SQLite to Language Level Prov-JSON Converter

This tool takes provenance created from noWorkflow and converts it to prov-JSON compliant language level provenance (LL-Prov). This exact format is described here

This repository builds off the work started here and is currently a work in progress.

Why do this?

There are benefits to having multiple languages that can produce langugage level provenance that follows the same format. For example, provDebugR has shown the benefits LL-Prov by providing a debugger that can trace lineage of variables, type check, and allow for reverse-execution debugging. A language agnostic version of provDebugR is being produced that will use the provenance generated from this converter.

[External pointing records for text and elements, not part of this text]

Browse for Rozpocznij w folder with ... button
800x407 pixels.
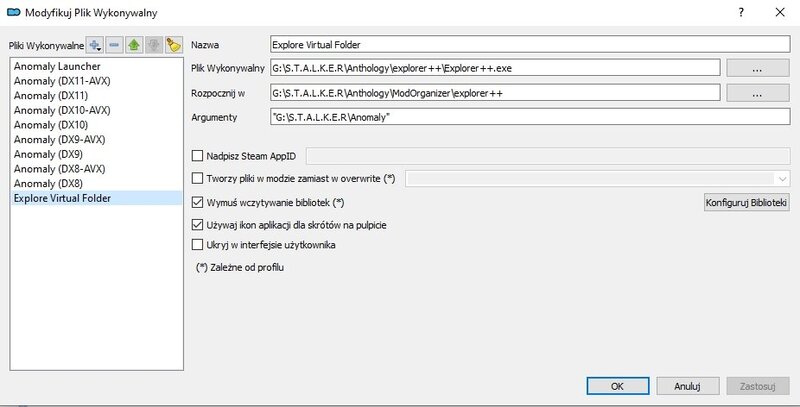point(758,93)
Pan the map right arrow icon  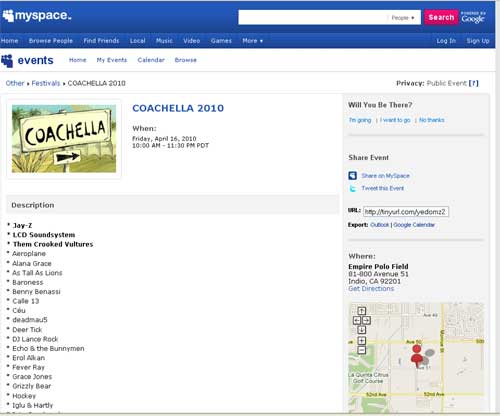click(366, 320)
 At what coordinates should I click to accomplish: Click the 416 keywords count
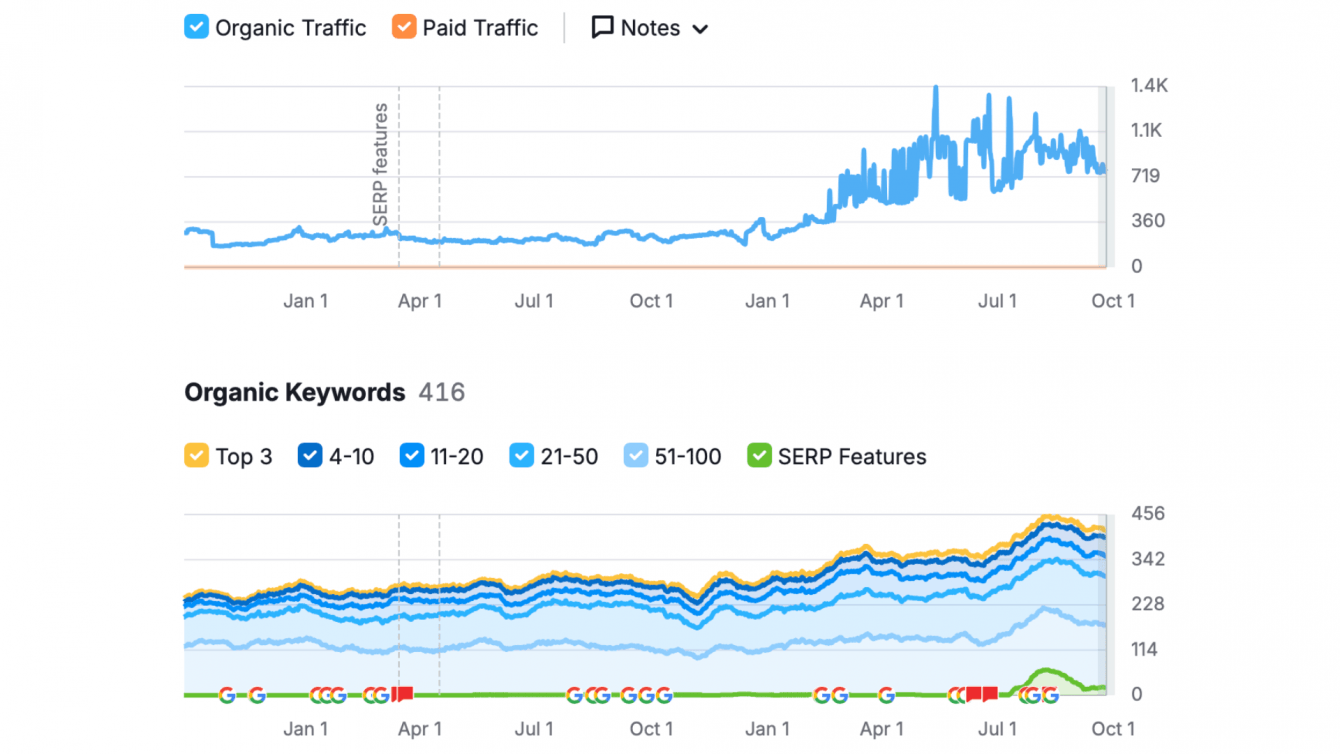pos(441,392)
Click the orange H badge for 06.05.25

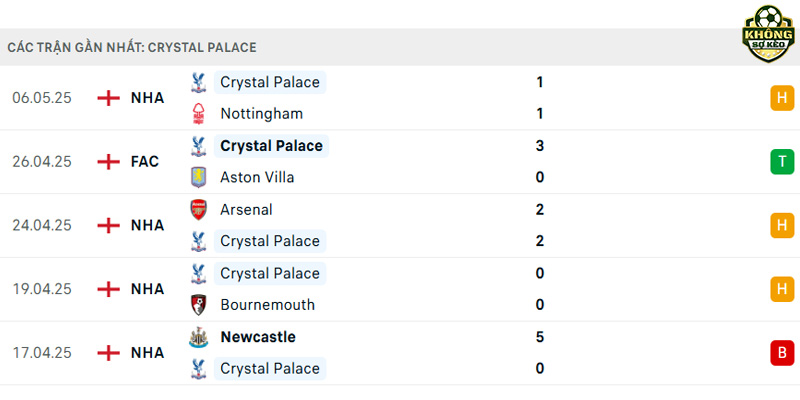[782, 98]
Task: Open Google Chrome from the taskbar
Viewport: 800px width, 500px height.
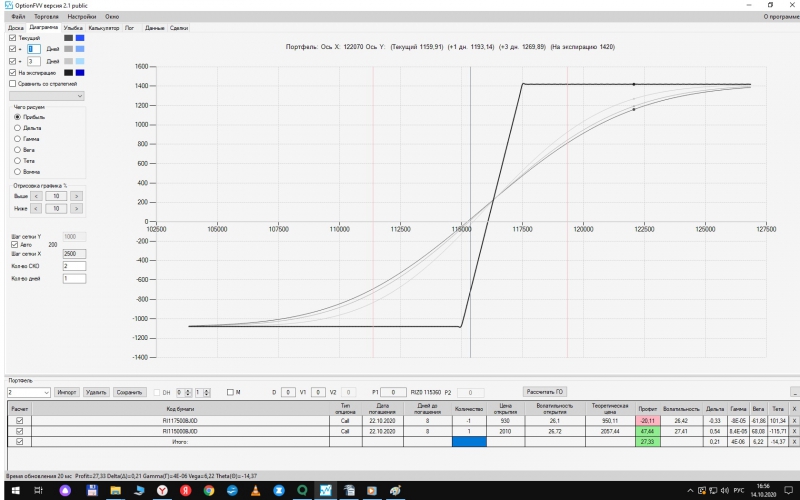Action: [x=209, y=490]
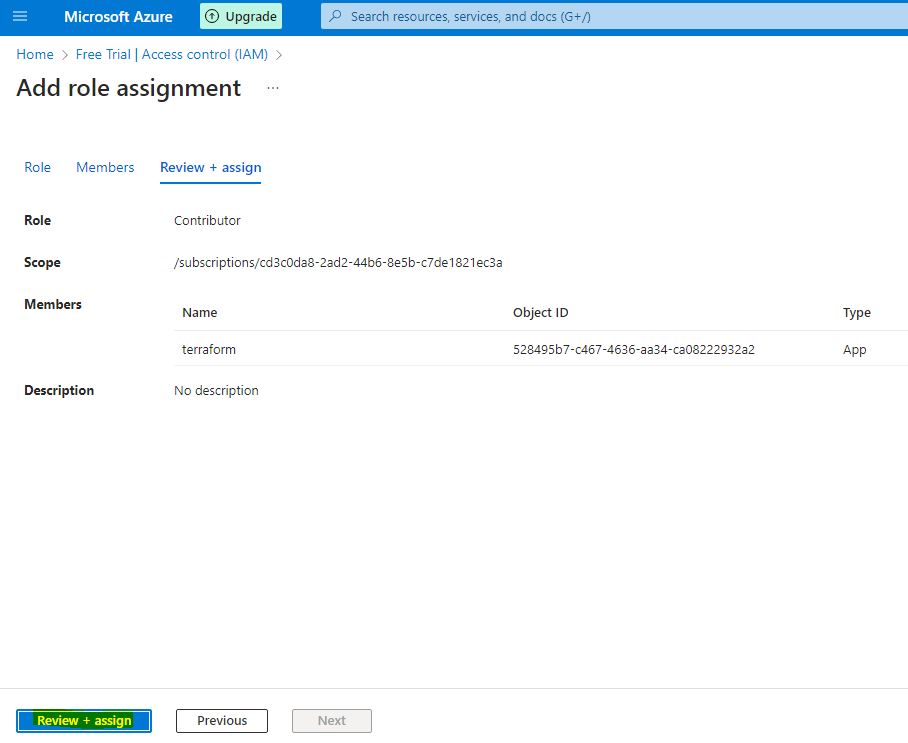908x743 pixels.
Task: Click the Microsoft Azure home logo
Action: click(x=118, y=17)
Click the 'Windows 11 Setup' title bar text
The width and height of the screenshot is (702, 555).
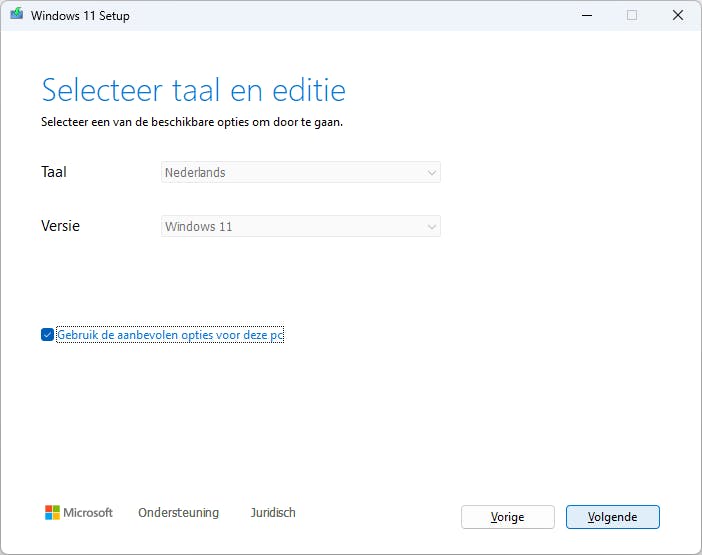coord(80,16)
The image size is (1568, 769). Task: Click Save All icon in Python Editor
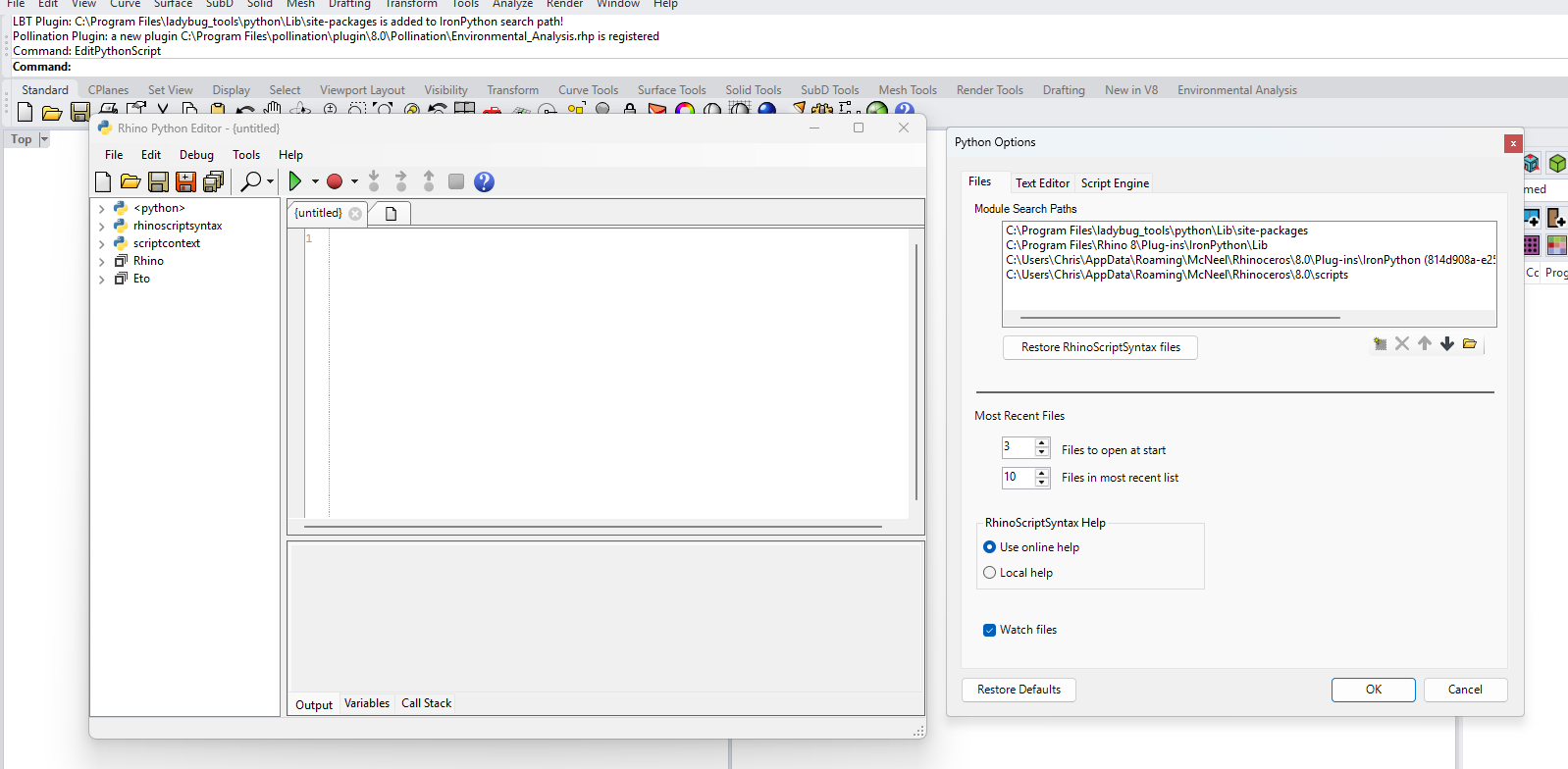coord(213,181)
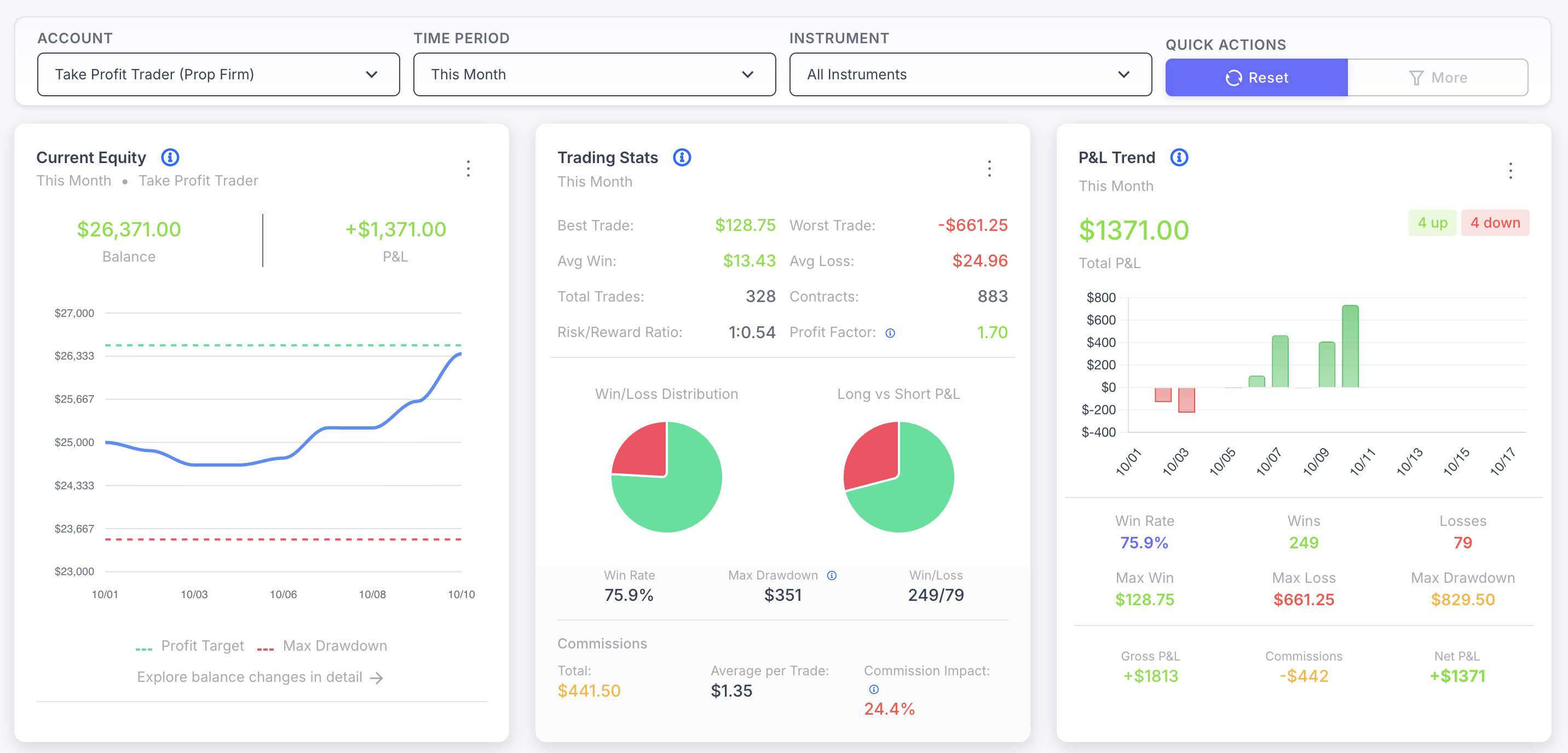Click the filter icon next to More
The image size is (1568, 753).
pyautogui.click(x=1416, y=77)
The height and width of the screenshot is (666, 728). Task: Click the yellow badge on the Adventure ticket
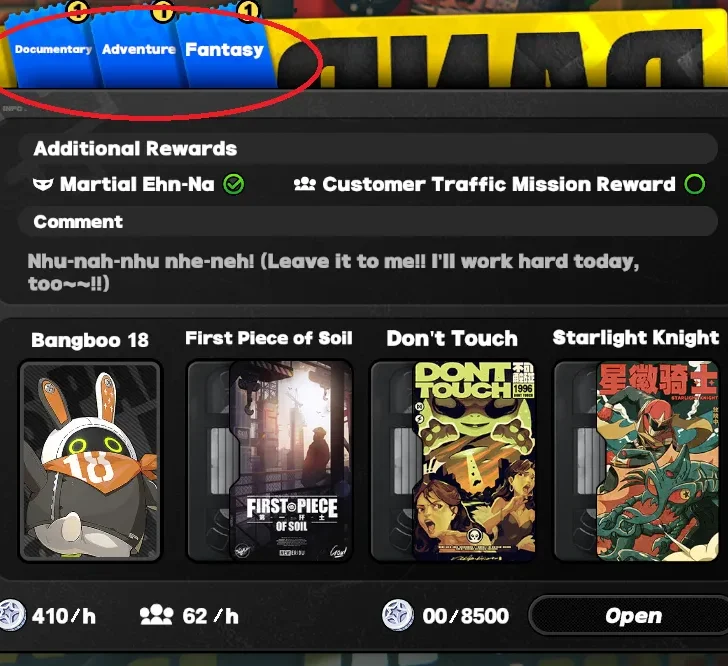(x=162, y=9)
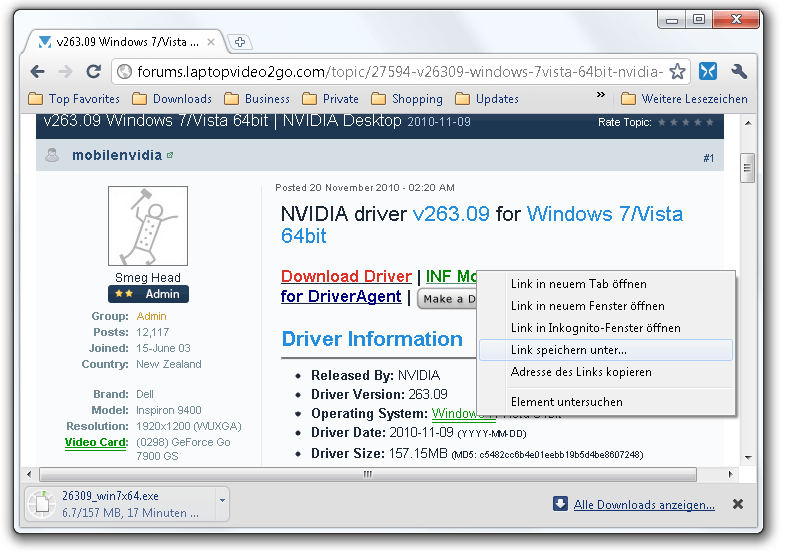
Task: Click the blue extension icon in toolbar
Action: click(708, 71)
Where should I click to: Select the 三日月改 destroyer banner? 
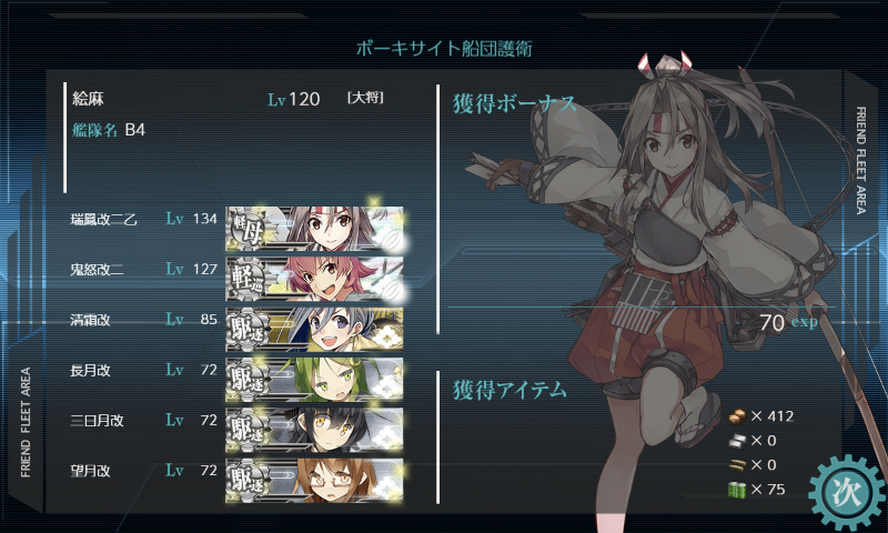click(x=314, y=430)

from sql_to_json import SqlToJson

inputDB = "prov.sqlite"
outputJSON = "prov.json"
trialNumList = [1]
converter = SqlToJson()
converter.convert(trialNumList, inputDB, outputJSON)

Updates made (so far)

  • Expanded environment node
  • Added agent node
  • Added prefix node
  • Begin refactoring to a more OOP format
  • Data nodes now save variable names
  • Assignment of literals to variables now shows in procedure nodes
  • Environment node moved from activity to entity
  • Edges renamed from 'e' to either "pp", "pd", or "dp"

Current versions

  • Provenance captured from Python 3.5
  • noWorkflow 1.11
  • Language Level Prov-JSON 2.1

Future Features

  • Improve interface to converter
  • more support for provenance inside of function calls
  • more support for provenance inside of loops
  • Finish refactoring to OOP format
  • Data nodes should save variable type
  • make it look less hacky